LEXINGTON, Ky. — The “most severe tornado event in Kentucky’s history” is believed to have claimed the lives of at least 70 people, Gov. Andy Beshear said at a news conference in Graves County late Saturday morning.

He said the death toll “may in fact end up exceeding 100 before the day is done.”

Beshear said earlier Saturday that four likely tornadoes wreaked havoc on the state with one traveling for more than 200 miles in Western Kentucky, “something we have never seen before.”

More than a dozen Kentucky counties have reported damage from the storms, he said.

Deaths have been reported in multiple counties.

The hardest hit appears to be Graves County in far Western Kentucky, where Mayfield, the county seat, has been devastated, the governor said.

A collapsed roof at a Mayfield candle factory with about 110 people inside resulted in mass casualties and will account for the largest loss of life in the state as a result of the storms, he said.

As of just before noon, Beshear said about 40 of the 110 people inside the plant had been rescued. The last successful rescue there was at about 3:30 a.m., Beshear said, though he said “we still hope and pray that there’s some opportunity for others.”

Eleven people died in Muhlenberg County, Coroner Larry Vincent said. Other counties reporting deaths and injuries were Hopkins, Marshall, Warren, and Caldwell, Beshear said Saturday.

Up to 10 counties may have casualties, he said. Widespread damage was reported in Bowling Green. A Bowling Green police spokesman said Saturday morning that the number of people hurt or killed was not yet known, as first responders were still working to find people amid the wreckage.

The National Weather Service in Louisville said evidence of damage from an EF-3 tornado with estimated wind speeds of 150 mph had been found by its survey team in Bowling Green.

The weather service office in Paducah said in a tweet that crews were out doing storm damage surveys Saturday, but that it will take some time to get a rating on the intensity of the tornado that hit Mayfield.

More than 75,000 Kentucky customers remained without power as of 1:17 p.m. Saturday, according to the website PowerOutage.us.

Before midnight, Beshear declared a state of emergency and activated 181 members of the Kentucky National Guard for search and extraction and debris clearance. The state Transportation Cabinet has mobilized its heavy equipment to help clear debris and will be assisted by the Guard and the Division of Forestry.

“State police has been working all night to save lives,” he said, adding that other emergency responders will be providing assistance and that two tractor-trailers filled with water were headed to Western Kentucky.

Beshear also has asked for an immediate federal emergency declaration, which he said he expects to be approved shortly. He said he had spoken with the federal secretary of Homeland Security, who had pledged full support.

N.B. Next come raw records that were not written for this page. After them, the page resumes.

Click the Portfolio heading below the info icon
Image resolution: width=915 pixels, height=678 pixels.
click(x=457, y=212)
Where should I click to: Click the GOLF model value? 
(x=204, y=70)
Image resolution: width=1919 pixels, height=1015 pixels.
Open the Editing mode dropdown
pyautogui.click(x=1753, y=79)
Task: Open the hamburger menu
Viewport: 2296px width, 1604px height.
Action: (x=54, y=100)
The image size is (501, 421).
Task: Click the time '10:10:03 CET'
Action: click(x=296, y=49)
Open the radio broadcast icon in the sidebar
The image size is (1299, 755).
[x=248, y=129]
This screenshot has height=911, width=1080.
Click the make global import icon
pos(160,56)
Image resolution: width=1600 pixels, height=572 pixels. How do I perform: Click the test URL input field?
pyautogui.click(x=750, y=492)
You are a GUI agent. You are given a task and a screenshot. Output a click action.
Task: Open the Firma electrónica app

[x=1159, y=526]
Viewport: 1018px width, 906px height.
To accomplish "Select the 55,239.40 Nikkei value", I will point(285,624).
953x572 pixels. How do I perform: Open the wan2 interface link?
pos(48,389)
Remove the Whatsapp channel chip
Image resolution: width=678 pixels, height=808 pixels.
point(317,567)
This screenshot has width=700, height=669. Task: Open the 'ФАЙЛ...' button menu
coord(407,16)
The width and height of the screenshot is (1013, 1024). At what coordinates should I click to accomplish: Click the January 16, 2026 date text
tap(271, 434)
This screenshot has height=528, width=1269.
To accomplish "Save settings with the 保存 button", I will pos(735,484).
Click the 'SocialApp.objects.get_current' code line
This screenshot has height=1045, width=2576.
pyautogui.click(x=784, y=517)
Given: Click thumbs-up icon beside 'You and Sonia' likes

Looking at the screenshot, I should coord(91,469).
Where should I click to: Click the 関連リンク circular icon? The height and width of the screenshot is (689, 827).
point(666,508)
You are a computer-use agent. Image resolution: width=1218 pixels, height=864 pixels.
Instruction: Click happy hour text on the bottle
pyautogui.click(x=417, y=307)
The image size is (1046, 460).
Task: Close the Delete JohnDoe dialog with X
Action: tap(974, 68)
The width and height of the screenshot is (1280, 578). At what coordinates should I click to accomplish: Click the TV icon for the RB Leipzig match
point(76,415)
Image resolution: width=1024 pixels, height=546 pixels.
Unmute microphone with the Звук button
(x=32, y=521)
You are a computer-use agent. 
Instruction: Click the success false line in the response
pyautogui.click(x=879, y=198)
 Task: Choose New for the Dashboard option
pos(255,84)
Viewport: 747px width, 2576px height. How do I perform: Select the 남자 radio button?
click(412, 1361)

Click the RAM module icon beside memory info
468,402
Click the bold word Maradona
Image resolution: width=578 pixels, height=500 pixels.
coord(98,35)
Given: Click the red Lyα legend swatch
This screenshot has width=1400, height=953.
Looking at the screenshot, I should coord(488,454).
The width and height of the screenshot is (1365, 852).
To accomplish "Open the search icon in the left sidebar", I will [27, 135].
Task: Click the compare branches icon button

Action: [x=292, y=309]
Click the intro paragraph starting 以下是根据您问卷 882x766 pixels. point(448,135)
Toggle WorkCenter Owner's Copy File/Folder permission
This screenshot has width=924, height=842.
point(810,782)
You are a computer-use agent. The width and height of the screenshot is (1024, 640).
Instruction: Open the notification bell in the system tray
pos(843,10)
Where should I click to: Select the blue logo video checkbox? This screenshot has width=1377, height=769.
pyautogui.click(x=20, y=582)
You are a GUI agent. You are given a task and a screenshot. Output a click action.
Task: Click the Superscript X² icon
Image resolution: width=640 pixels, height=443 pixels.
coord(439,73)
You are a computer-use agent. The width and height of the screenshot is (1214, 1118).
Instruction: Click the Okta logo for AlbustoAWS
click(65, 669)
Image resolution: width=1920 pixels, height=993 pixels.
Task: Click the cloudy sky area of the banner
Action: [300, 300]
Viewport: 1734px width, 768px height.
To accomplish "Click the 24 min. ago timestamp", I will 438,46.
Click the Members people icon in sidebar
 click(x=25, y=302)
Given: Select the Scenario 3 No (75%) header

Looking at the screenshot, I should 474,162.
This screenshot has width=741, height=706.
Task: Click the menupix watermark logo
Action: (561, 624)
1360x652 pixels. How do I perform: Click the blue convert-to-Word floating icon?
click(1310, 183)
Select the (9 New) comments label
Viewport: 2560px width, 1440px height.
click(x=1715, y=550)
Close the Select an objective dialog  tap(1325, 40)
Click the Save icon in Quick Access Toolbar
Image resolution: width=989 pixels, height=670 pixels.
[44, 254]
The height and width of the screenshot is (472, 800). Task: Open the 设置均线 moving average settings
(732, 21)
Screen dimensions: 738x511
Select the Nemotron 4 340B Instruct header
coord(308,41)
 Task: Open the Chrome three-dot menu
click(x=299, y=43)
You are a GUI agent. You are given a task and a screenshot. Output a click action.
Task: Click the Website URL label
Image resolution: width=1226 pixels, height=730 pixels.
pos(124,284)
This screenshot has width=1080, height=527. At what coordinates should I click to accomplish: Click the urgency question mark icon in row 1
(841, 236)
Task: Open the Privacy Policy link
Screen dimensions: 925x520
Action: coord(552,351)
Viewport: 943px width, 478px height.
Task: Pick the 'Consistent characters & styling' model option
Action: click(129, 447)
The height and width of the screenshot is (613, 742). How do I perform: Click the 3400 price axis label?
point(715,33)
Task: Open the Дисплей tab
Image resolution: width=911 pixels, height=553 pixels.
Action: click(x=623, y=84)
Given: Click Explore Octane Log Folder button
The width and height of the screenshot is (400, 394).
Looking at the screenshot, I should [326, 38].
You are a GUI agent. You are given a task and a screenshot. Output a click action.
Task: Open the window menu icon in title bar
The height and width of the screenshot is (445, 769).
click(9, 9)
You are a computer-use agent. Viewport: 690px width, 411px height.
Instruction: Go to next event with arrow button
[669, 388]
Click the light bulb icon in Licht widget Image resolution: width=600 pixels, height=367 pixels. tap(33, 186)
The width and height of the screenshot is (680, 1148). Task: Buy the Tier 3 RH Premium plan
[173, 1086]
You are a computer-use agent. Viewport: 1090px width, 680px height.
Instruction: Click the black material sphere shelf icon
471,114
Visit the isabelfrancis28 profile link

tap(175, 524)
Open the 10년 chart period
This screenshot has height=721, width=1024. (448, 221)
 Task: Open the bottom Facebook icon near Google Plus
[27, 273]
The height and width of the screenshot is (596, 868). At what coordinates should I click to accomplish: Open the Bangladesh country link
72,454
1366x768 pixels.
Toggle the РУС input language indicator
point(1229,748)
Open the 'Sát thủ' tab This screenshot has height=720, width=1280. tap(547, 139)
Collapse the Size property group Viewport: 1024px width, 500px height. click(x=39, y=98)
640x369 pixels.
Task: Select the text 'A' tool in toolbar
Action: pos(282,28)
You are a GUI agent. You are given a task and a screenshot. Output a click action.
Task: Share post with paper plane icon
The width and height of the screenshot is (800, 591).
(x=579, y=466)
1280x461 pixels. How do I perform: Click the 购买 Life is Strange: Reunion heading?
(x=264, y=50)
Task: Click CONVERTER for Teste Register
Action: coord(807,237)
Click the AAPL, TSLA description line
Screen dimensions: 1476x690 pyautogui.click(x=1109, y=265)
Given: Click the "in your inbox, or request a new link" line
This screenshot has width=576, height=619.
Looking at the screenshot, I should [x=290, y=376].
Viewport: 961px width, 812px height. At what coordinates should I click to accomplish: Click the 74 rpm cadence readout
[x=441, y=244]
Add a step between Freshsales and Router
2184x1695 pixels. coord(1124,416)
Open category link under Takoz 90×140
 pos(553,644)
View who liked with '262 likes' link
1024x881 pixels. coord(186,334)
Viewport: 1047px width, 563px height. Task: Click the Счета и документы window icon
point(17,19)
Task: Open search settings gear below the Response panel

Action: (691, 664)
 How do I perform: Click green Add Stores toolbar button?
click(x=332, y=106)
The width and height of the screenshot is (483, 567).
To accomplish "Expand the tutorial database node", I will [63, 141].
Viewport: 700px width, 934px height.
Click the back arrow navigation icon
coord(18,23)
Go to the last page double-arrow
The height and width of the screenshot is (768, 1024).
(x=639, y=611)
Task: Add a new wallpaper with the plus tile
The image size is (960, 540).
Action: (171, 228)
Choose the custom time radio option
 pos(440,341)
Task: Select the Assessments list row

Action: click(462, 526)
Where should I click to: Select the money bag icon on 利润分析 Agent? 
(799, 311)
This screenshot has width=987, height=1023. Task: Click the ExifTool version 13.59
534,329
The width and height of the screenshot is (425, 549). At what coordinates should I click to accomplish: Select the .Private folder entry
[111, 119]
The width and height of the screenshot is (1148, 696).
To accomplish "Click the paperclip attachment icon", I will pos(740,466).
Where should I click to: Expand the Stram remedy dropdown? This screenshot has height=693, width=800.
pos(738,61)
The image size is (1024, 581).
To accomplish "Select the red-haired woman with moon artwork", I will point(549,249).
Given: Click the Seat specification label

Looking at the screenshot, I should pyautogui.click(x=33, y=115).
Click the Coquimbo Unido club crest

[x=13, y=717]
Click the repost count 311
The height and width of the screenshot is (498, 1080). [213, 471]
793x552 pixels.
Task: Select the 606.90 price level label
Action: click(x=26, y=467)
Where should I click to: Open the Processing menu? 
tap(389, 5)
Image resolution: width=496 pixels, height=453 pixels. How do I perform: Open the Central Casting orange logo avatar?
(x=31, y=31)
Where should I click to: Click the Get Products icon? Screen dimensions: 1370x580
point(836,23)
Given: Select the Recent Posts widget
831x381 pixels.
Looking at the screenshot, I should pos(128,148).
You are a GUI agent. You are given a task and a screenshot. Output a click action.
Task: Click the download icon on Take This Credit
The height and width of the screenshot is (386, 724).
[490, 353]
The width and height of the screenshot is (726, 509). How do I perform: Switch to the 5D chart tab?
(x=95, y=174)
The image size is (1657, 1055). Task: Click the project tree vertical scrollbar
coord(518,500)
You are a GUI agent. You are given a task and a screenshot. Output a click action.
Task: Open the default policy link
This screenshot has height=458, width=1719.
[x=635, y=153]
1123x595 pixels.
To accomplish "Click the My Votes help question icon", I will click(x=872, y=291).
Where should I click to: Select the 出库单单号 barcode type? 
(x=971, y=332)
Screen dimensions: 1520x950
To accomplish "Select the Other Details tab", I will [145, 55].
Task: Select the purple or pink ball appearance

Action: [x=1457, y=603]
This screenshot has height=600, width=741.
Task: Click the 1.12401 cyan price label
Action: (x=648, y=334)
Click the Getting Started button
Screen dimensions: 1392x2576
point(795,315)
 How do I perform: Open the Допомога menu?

Beshear reported that counties with likely damage and debris as of 4 a.m. included Fulton, HIckman, Graves, Marshall, Lyon, Caldwell, Hopkins, Muhlenberg, Ohio, Breckinridge, Owen, Spencer, Shelby, Christian, Logan, Warren, Edmonson, Taylor and Marion.

“This has been one of the toughest nights in Kentucky history,” Beshear said at the 5 a.m. Saturday update from the Capitol with Michael Dossett, director of Kentucky Emergency Management, and Kentucky Adjutant General Hal Lamberton.

Dossett said this tornado event may surpass the 1974 “super” outbreak “as one of the most deadly in Kentucky history.” That outbreak killed 315 and injured more than 5,800 in the eastern United States, including 77 deaths in Kentucky.

He said rescue and search teams were in operation “even before the winds stopped blowing.”

In Graves County, that effort was made even more challenging because the city’s police station and main fire station were destroyed, officials said at Beshear’s late-morning news conference.

Beshear said hundreds of successful rescues were made in the aftermath of the twisters. And search operations were ongoing.

Jeremy Creason, Mayfield’s fire chief and Emergency Medical Services director, said at the news conference that the main focus in Mayfield remains at the candle plant, where “a steady flow of walking wounded” emerged from the rubble overnight.

“The structure is just a pile of bent metal and steel,” he said. “We had to at times crawl over casualties to get to live victims.”

Beshear described a scene where cars and huge metal drums were scattered atop the area where the building once stood.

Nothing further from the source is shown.